▸ PROBLEMS TO WORK ON
a. In the article on the economic growth forecast, reproduce the text starting with "According to the" and going on through "the mandatory cuts.", substituting "temporary" for "stop-gap".
b. Proceed with the article on the economic growth forecast, writing on from the point where it stops.

▸ EXTRACTED TEXT
At the end of August the Congressional Budget Office added its voice to a growing list of economic analysts who are predicting an up turn in economic growth over the next four years. This prediction comes hot on the heels of a report issued by Moody’s Analytics earlier in August which made similarly optimistic observations on our four-year economic outlook. In addition, Macroeconomic Advisers delivered a similar report in April of this year.
So just how much economic growth can we expect over the course of the next four years? If you ask Moody’s Analytics or Macroeconomic Advisers, 12 million jobs will be added. This figure differs slightly from the number put out by the Congressional Budget Office in the end of August, in which they predicted that the economy will grow to add 9.4 million jobs by the end of 2016. The number is lower, but still incredibly significant given that the CBO is only allowed to make outlook predictions based on laws that are currently in effect or are planned to go into effect, making their numbers much less speculative.
What does this mean? It means that the CBO is predicting that the economy will grow a healthy amount over the next four years, even if Congress and the president let us go over the metaphorical “fiscal cliff” in January. The “fiscal cliff” is an aptly named event that is set to take place at the end of this year. The term describes an economic puzzle in which U.S. lawmakers must decide if they will let the planned tax increases, and spending cuts to social programs go into effect. The problem is twofold: if they choose to stop the planned spending cuts and tax increases from going into effect, they could potentially slow economic growth and further damage the economy. However, if they chose to cancel these spending cuts and tax increases they would add substantial amounts to the federal deficit, and risk pushing us deeper into a crisis that is increasingly similar to that of Greece and Europe.
According to the CBO, if the new budget measures are avoided and we continue on our current course, which they have outlined as an “Alternative Fiscal Scenario”, deficit added by the federal government would be significantly higher, in fact by 2022 the amount of debt held by the public would reach 90%- the highest it has been since the period immediately following World War 2. The trade-off would be greater economic growth in the short-term and the possibility of further reducing unemployment over the next four years. In all likelihood, what will happen as we approach the end of this year is a set of stop-gap measures until Washington can come to an agreement on where cuts should be made, as party leaders on both sides of the aisle willingly admit to the fact that they dislike the mandatory cuts.

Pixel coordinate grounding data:
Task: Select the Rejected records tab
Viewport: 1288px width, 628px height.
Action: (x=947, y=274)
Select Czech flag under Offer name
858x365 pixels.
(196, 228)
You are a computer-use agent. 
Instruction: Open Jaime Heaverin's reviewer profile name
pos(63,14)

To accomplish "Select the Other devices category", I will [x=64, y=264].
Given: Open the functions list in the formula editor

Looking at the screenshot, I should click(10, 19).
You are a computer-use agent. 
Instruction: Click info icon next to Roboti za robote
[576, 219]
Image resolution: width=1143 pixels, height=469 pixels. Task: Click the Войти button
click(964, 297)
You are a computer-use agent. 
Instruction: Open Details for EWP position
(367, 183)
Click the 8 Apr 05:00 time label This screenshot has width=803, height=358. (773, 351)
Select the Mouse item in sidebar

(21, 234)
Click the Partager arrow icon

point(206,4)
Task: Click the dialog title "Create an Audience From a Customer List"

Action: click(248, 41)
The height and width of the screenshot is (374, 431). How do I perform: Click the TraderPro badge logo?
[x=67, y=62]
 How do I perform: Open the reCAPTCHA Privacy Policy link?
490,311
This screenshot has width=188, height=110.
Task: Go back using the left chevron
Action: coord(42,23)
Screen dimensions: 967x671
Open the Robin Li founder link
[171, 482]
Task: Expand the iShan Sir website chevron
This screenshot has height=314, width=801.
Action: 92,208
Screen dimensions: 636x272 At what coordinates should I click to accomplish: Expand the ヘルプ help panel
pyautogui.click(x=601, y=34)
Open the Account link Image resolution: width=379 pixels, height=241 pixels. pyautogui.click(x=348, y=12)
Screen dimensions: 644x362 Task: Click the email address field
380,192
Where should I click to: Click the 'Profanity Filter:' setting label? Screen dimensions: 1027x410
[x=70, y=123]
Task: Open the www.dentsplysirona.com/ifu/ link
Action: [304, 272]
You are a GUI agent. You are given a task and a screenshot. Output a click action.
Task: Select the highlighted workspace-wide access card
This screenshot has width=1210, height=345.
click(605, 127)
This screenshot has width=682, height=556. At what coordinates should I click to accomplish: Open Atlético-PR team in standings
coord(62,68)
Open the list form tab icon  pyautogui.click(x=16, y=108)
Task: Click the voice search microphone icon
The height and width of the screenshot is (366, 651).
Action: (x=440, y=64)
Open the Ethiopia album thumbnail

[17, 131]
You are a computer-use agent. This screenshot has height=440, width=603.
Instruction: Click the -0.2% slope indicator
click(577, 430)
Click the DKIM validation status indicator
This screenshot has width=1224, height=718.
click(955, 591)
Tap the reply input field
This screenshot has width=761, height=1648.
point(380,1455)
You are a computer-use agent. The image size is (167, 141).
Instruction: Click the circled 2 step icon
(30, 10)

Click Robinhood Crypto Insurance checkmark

▸ TASK RESPONSES
a.
According to the CBO, if the new budget measures are avoided and we continue on our current course, which they have outlined as an “Alternative Fiscal Scenario”, deficit added by the federal government would be significantly higher, in fact by 2022 the amount of debt held by the public would reach 90%- the highest it has been since the period immediately following World War 2. The trade-off would be greater economic growth in the short-term and the possibility of further reducing unemployment over the next four years. In all likelihood, what will happen as we approach the end of this year is a set of temporary measures until Washington can come to an agreement on where cuts should be made, as party leaders on both sides of the aisle willingly admit to the fact that they dislike the mandatory cuts.

b.
Some specific changes that would take place at the start of the new year would be immediate reductions in all mandatory and discretionary spending, which includes defense spending. Elements of the Unemployment Insurance Reauthorization, the Job Creation Act of 2010, and the Tax Relief act are set to expire, all of which extended reductions in tax rates and offered greater tax credits and deductions. The changes would also bring reductions in Medicare’s payment rates for physicians’, as well as ending extensions to emergency unemployment benefits and breaks in the payroll tax for social security.
So what can we take away from this abundance of data? Expect the continued slow growth through 2012 and into the start of 2013. Business owners will be taking a conservative stance approaching the end of the year until Congress reaches an agreement on the “fiscal cliff”, which will have wide-reaching implications for small businesses across the country. It is likely that despite whoever takes the White House in the coming election, they will be credited as the leader who brought about the economic recovery that Americans have been waiting for. And make no mistake, both camps are well aware of this fact, they understand the stakes, and some have preemptively started taking credit.